In the instant case, therefore, the issue becomes whether the Company has demonstrated that the bidding of vacations without regard to shifts or any other sub-groupings does bring a measure of impracticability to bear which would justify the Company’s initiative. Having carefully reviewed the evidence, I am satisfied that the Company’s case is made out. In fact, as illustrated on the draft bidding chart which the Company tendered in evidence, it is not clear that the system which it proposes do bring into effect substantially inconveniences the senior most employees in the Symington LRC. While some minor adjustments will obviously have to be made, the system proposed by the Company is, in the Arbitrator’s view, reasonably balanced and, most importantly, necessary to avoid the very real disruption, and documented delays in production which the prior system has produced.
Nor is the Arbitrator persuaded that this is an appropriate case for estoppel.
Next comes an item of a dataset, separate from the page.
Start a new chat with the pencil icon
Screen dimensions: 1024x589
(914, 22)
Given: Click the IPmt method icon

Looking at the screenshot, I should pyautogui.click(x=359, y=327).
While it may be that employees have become accustomed to the prior system, and that certain of them may have expectations as to the time they may successfully bid for their vacation period, this is not a circumstance where irreparable harm will result to any of the employees involved. The very system of bidding vacations in the January period is to allow employees the longest possible notice of the actually scheduling of their vacation. In that circumstance there is considerable latitude for the employees affected to make such adjustments as may be necessary in their own personal and family plans. This is plainly not a circumstance of irreparable hardship.
For all of the foregoing reasons the Arbitrator is compelled to conclude that the language of rule 46.3(b) does, as the Company contends, allow it to conduct vacation bidding in the Symington LRC on the basis of seniority by shifts. That has been made necessary by the disruptions in production and work schedules occasioned by the broader based system of bidding solely by seniority, in effect in the past. By introducing into the Symington LRC a system of bidding vacations by seniority on a shift basis, as has been in effect at many locations elsewhere in the bargaining unit, the Company has not violated any provision of the collective agreement. The grievance must therefore be dismissed.